David Byrne

Personal information
- Date of birth: 11 January 1960 (age 65)
- Place of birth: Guildford, England
- Position(s): Striker

Senior career*
- Years: Team / Apps / (Gls)
- 1979–1981: Atlanta Chiefs (indoor) / 28 / (37)
- 1980–1981: Atlanta Chiefs / 51 / (4)
- 1981–1982: Toronto Blizzard (indoor) / 18 / (0)
- 1982–1984: Toronto Blizzard / 81 / (33)
- 1983–1984: Estoril / 14 / (1)
- 1984–1985: Belenenses / 19 / (1)
- 1985–1988: Minnesota Strikers (indoor) / 117 / (68)
- 1987: North York Rockets / 3 / (0)
- 1987–1989: Toronto Blizzard (CSL) / 39 / (15)
- 1988–1990: Baltimore Blast (indoor) / 64 / (32)
- 1989–1992: Wichita Wings (indoor) / 104 / (54)
- 1990–1991: Tampa Bay Rowdies (APSL)
- 1994: Hellenic
- 1998–1999: Santos

Managerial career
- 1997: Michau Warriors (assistant)
- 1998–1999: Santos (assistant)
- 2000–2003: Black Leopards (assistant)
- 2003: Black Leopards (interim)
- 2004: Avendale Athletico

= David Byrne (soccer, born 1960) =

South African footballer

David Byrne is an English-born South African soccer coach and former professional player. He was in 1982 and 1984 a top ten scorer in the North American Soccer League.

==Player==

===Professional===
The son of former England international and West Ham United star Johnny Byrne, Byrne was born in England, but raised in Cape Town. In 1979, Byrne moved to the United States where he joined the Atlanta Chiefs just in time for the 1979–1980 North American Soccer League indoor season. He continued to play for the Chiefs until 1981 when he moved to the Toronto Blizzard where he played one indoor and three outdoor seasons. He finished the 1982 season ninth on the scoring list with 39 points in 32 games. He led the league in assists as Blizzard teammates (and fellow South Africans) Neill Roberts and Ace Ntsoelengoe finished seventh and eighth respectively in scoring.

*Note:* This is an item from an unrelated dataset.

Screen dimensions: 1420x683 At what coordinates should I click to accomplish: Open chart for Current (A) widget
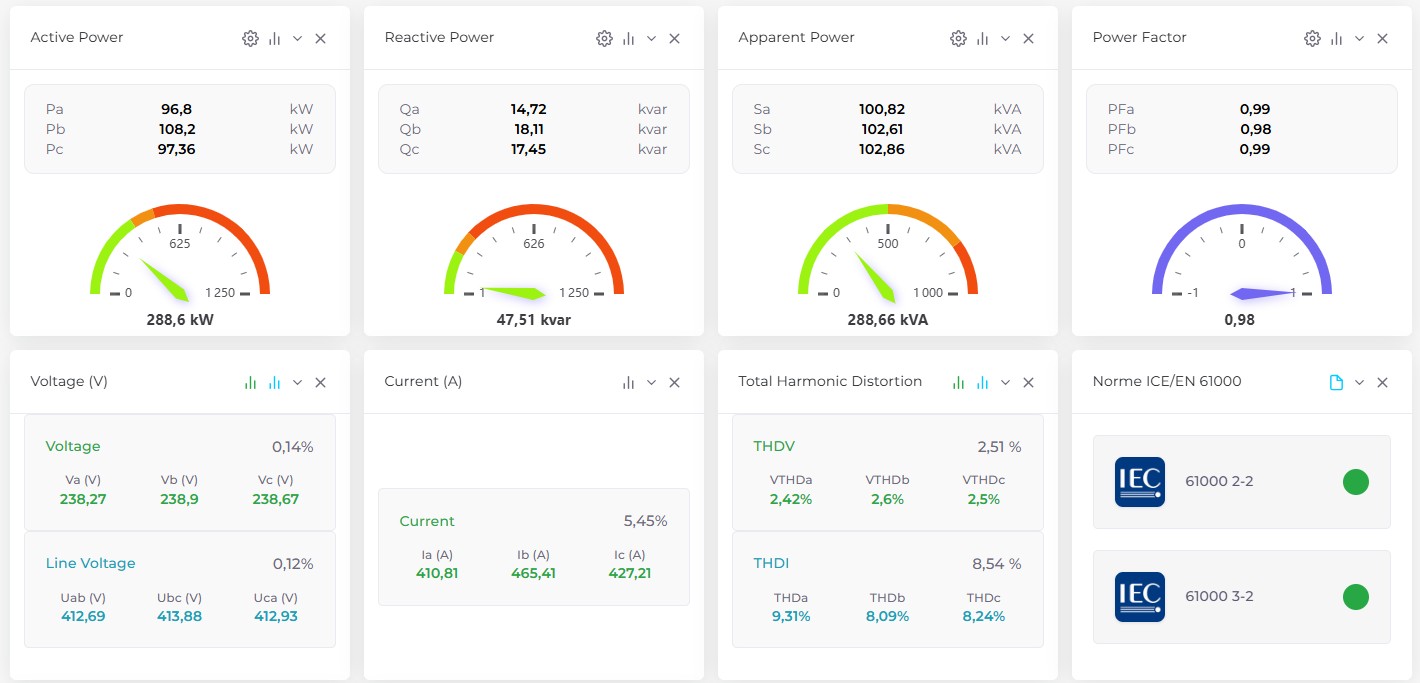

He finished 1983 sixth with 44 points in 29 games and 1984 seventh with 37 points in 20 games. Bryne was named to the NASL All-League Second Team in both 1983 and 1984. He was the league's 35th all time scorer with 142 points in 135 games. Byrne also played briefly in Portugal. He played 14 times for Estoril in 1983–1984 scoring once, and 19 games and 1 goal for Belenenses in 1984–1985. In 1985, Byrne signed with the Minnesota Strikers of the Major Indoor Soccer League and was the league's 11th leading scorer for the 1987–88 season. In 1987, he played for the Toronto Rockets, but quickly moved to the Toronto Blizzard of the CSL and spent two summers in the APSL with the Tampa Bay Rowdies. During that same time he played for the Baltimore Blast and Wichita Wings of the MISL, which played during the winter months. He later played in South Africa with Hellenic in 1994 and then joined Santos in 1998–1999.

===National team===
In 1994, Byrne earned a South Africa U-23 cap as an overaged player and was twice called up to the national side but failed to win any caps.

==Manager==
For the past decade Byrne has been an assistant coach with South African clubs. He has his first stint with Port Elizabeth side Michau Warriors, in 1997. He 1998–99 he was player-coach of Santos. In 2001, he became assistant coach of Black Leopards and then in 2003 the club's caretaker manager. After that he managed Avendale Athletico before being dismissed in November 2004.

David's brother Mark Byrne is a former pro player, manager in South Africa and former head coach of Italian club Udinese's coaching academy.